**What this task involves**
Copy each line of the listing below where the word "size" turns up.

**Records provided**
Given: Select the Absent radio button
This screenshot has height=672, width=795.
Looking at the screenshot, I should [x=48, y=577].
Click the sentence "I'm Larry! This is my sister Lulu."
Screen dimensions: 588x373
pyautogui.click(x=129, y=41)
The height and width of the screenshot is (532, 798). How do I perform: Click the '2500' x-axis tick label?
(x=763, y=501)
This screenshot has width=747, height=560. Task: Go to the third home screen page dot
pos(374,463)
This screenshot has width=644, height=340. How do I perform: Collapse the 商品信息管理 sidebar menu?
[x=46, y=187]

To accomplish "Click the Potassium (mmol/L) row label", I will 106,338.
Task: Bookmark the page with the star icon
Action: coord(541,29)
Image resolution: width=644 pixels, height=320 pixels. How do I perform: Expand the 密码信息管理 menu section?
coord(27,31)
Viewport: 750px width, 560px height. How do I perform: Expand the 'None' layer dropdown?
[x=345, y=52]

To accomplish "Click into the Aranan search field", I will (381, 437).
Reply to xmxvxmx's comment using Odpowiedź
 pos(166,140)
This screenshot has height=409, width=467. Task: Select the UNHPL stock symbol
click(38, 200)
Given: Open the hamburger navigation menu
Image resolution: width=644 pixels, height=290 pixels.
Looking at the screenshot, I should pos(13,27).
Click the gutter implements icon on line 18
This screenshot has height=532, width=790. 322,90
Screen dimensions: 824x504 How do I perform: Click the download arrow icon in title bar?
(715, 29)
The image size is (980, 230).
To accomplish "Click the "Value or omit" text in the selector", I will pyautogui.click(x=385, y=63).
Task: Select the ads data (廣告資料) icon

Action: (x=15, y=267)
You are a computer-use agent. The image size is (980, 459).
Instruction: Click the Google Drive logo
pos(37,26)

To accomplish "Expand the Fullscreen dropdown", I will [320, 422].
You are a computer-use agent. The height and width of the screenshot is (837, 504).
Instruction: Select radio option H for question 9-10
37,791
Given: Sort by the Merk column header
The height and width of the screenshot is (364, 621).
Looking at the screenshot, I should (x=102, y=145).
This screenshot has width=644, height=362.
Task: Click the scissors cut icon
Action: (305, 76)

**Written response**
The image size is (980, 230).
You are a computer-use agent. The image size is (980, 459).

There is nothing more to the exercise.